Вот и все о птице, которая не улетела.
И пришло такое время, когда на голубом небе вновь появилась такая же птица и стала опускаться на зеленый ковер аула Каштара. Не радовались телеуты. Пришла шестая весна, а забыть принесенное птицей горе телеуты не могли. Все было так, как было прежде, — цвели цветы, летали бабочки, горы были отчетливы на голубом небе.
Села птица на круглые ноги, побежала, остановилась, выскочили трое, и даже шаман Куано по-прежнему сидел у юрты и строгал палочку. Так же подошли трое к шаману Куано и сказали:
— Мы здесь отдохнем, потом мы полетим дальше.
— Из аула Каштара не улетит птица.

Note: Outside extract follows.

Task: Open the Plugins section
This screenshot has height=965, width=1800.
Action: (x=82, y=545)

Река Чаркиш залила тропу, и нельзя вам даже пешими покинуть аул Каштара. Если есть у вас шары с громом и огнем, выбросьте в реку Чаркиш, иначе — телеуты не могут оказать вам гостеприимства.
— Почему же мы не улетим?
— Маленькая птичка поднимается с места, большой степной дрофе нужен большой разбег, здесь, в долине, сдохла одна такая птица, и эта обречена на гибель, и если у
вас есть шары с громом и если вы их не выбросите в реку Чаркиш, мы не можем оказать гостеприимства.
— Нет у нас таких шаров.
И пока парился барашек, гости пили кумыс и рассказывали, зачем они прилетели на Алтай.
— Здесь сдохнет ваша птица, творение Эрлика.

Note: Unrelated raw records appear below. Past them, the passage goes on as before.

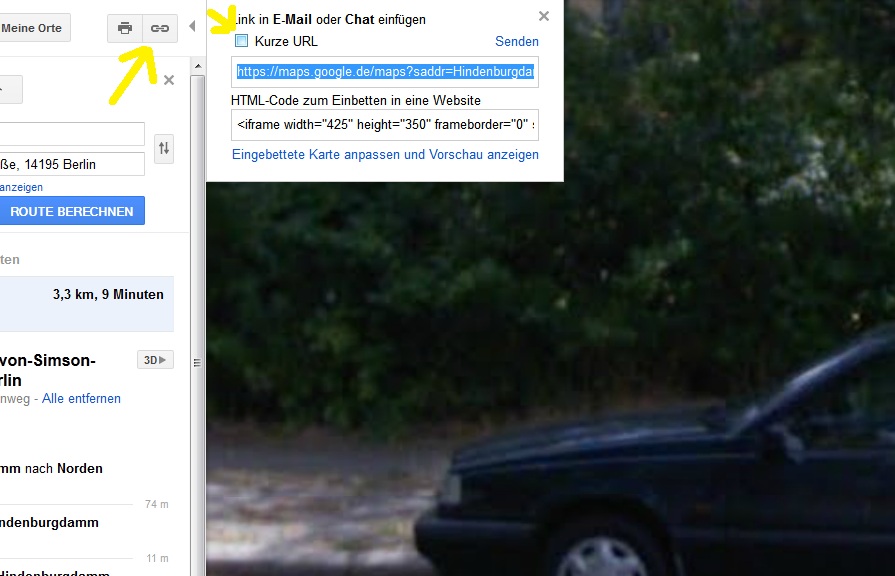Collapse the side panel with the left arrow
895x576 pixels.
(x=192, y=26)
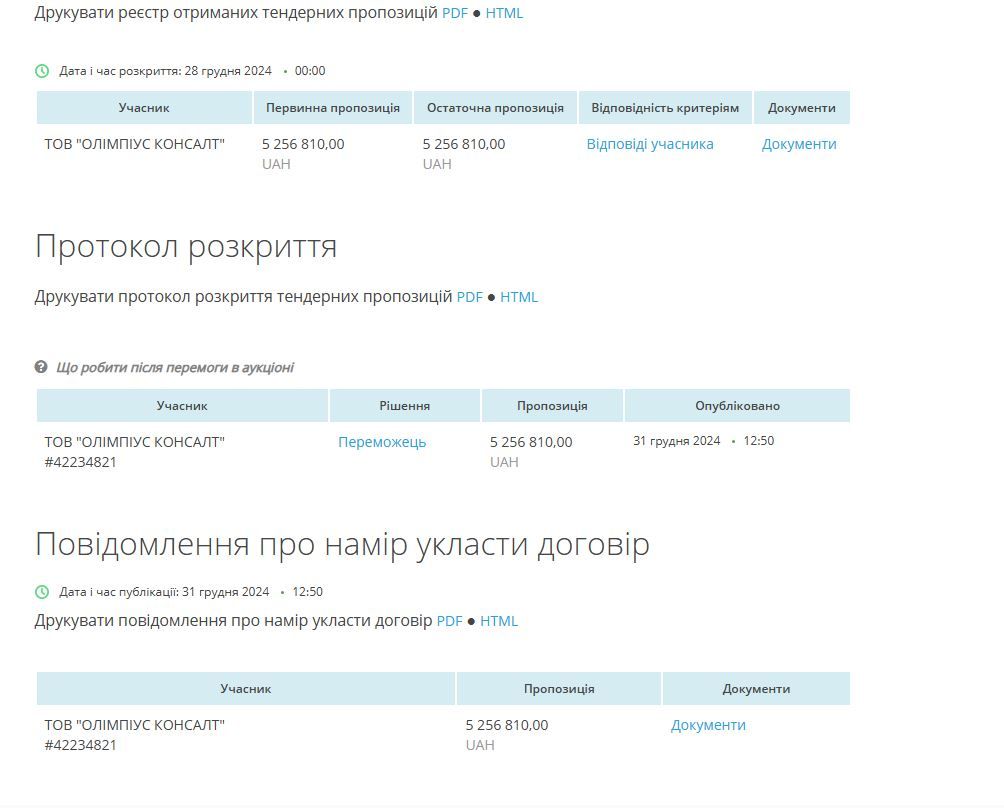Image resolution: width=1004 pixels, height=808 pixels.
Task: Open the help question mark icon
Action: pos(40,367)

Завыла птица, завертела носом и побежала: несколько раз бегала птица и не могла подняться.
Хохотал шаман Куано.
— Что я говорил — сдохнет ваша птица! Бегайте, пока не сожрет птица свою пищу и не сдохнет с голода.
Солнце мигнуло из-за гор красным глазом и скрылось, птица остановилась.

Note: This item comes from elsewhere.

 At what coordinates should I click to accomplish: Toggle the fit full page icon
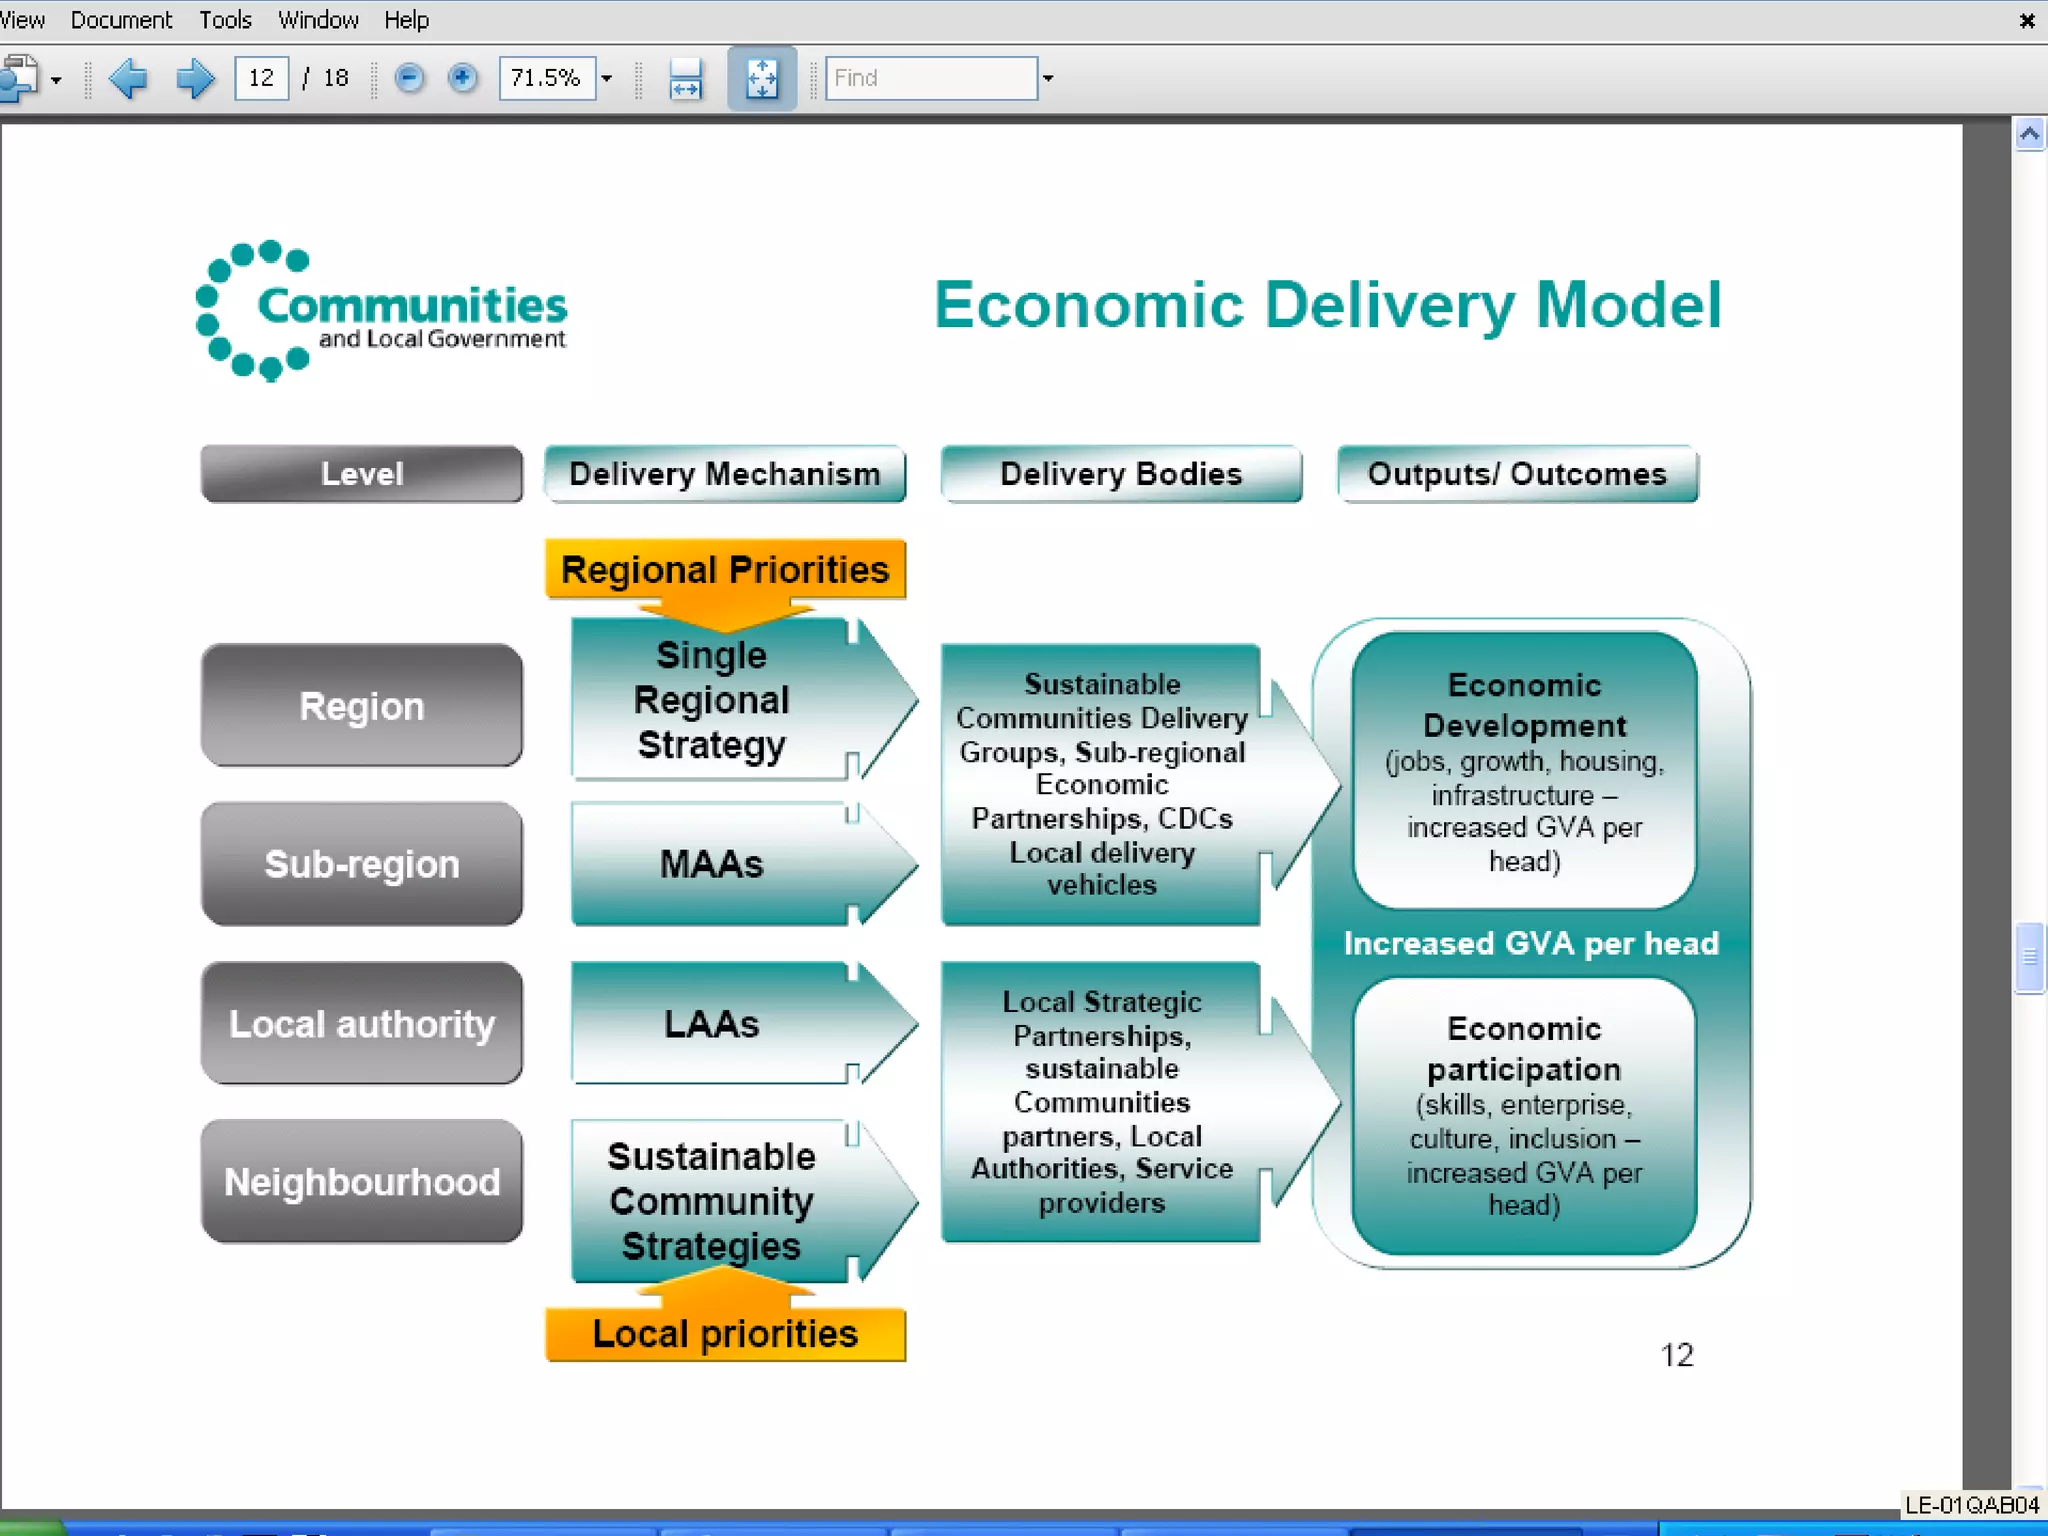(761, 78)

Утром вновь завыла птица, завертела носом и начала бегать. Хохотал шаман Куано:
— Сдохнет с голода!
Но неожиданно плавно поднялась птица н улетела.
Надел свой шаманский костюм Куано, стал вызывать духов кормосы, бил в бубен, и прилетели духи кормосы и спросили: «Что нужно шаману Куано?»
— Почему улетела птица, когда она должна была сдохнуть в ауле Каштары?
И ответили духи кормосы:
— Первая птица была коршуном, и мы сидели на ее крыльях, как маленькие птички сидят во время полета журавлей, и потому не улетел тот коршун, несущий смерть. Эта же птица — лебедь, эта птица несет радость жизни, и потому мы, духи кормосы, помогали подняться птице.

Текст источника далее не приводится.